It’s GeekDis September—a month-long discussion of disability representation in pop culture! If you like sci-fi or fantasy, I encourage you to pick up one of the books on this list and support diverse representation.
1. Iron Widow by Xiran Jay Zhao (Iron Widow #1)
The boys of Huaxia dream of pairing up with girls to pilot Chrysalises, giant transforming robots that can battle the mecha aliens that lurk beyond the Great Wall. It doesn’t matter that the girls often die from the mental strain. When 18-year-old Zetian offers herself up as a concubine-pilot, it’s to assassinate the ace male pilot responsible for her sister’s death.
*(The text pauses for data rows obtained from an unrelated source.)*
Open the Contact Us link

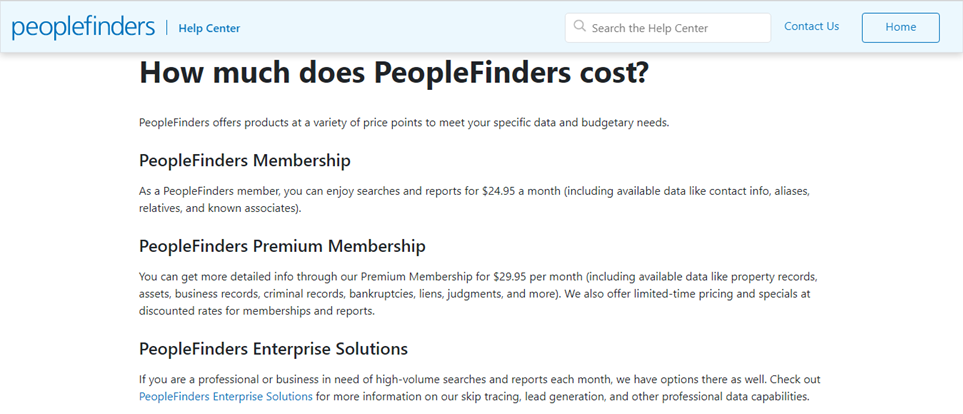(x=811, y=26)
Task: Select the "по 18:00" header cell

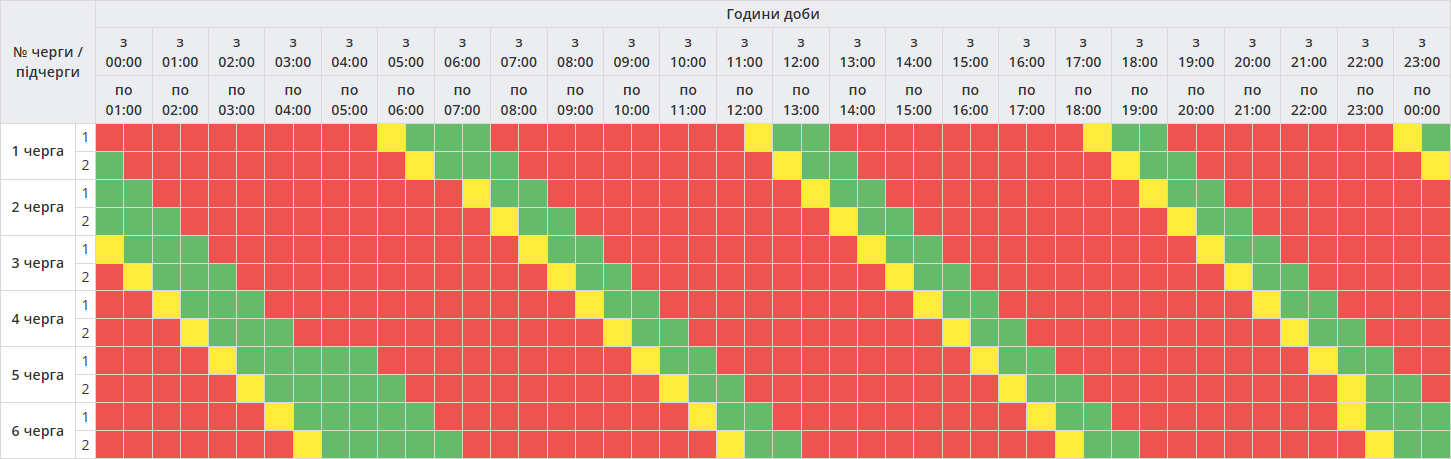Action: point(1083,100)
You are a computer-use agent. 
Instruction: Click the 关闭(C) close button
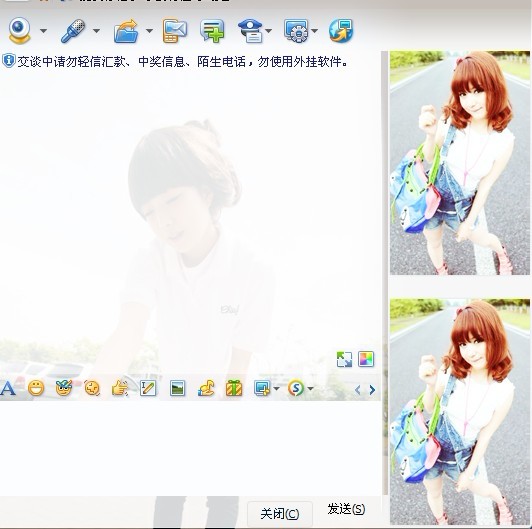click(x=280, y=514)
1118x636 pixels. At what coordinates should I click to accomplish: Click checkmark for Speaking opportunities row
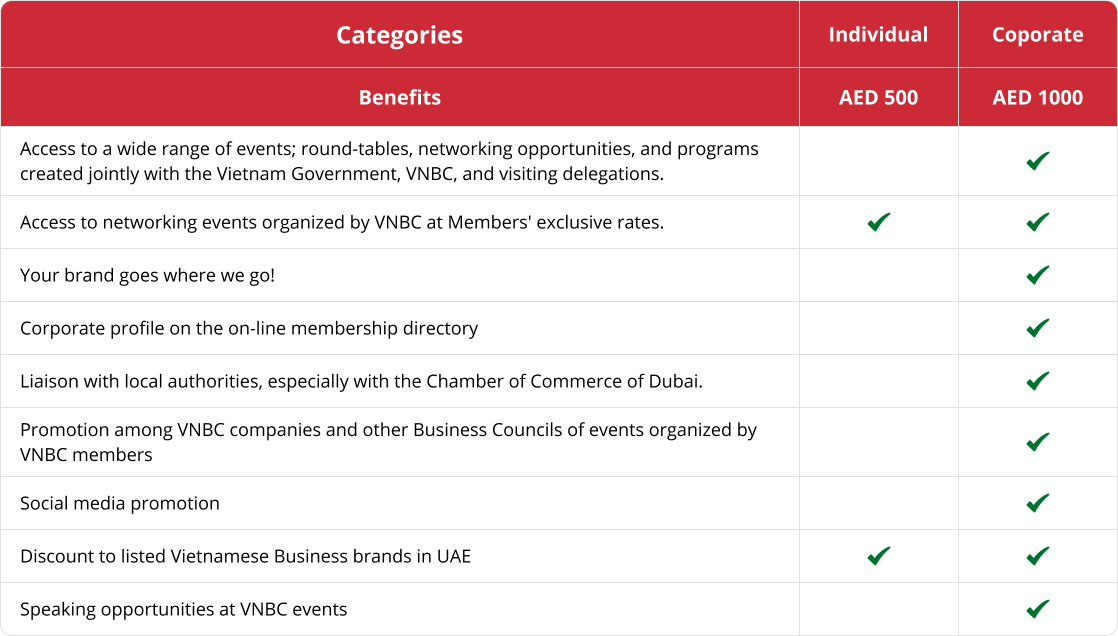tap(1038, 609)
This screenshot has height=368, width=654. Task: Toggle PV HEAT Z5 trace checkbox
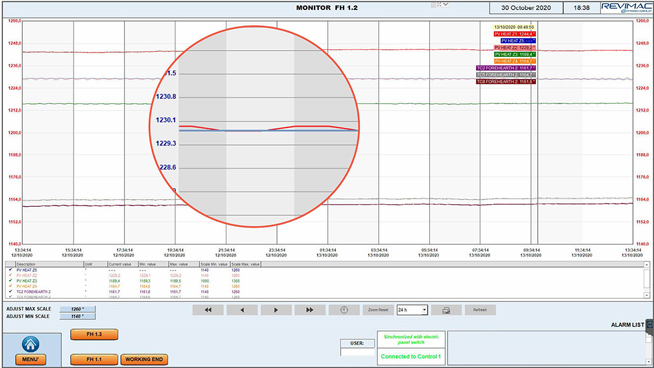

But she gets her vengeance in a way nobody expected—she kills him through the psychic link between pilots and emerges from the cockpit unscathed. She is labeled an Iron Widow, a much-feared and much-silenced kind of female pilot who can sacrifice boys to power up Chrysalises instead.
To tame her unnerving yet invaluable mental strength, she is paired up with Li Shimin, the strongest and most controversial male pilot in Huaxia. But now that Zetian has had a taste of power, she will not cower so easily. She will miss no opportunity to leverage their combined might and infamy to survive attempt after attempt on her life, until she can figure out exactly why the pilot system works in its misogynist way—and stop more girls from being sacrificed.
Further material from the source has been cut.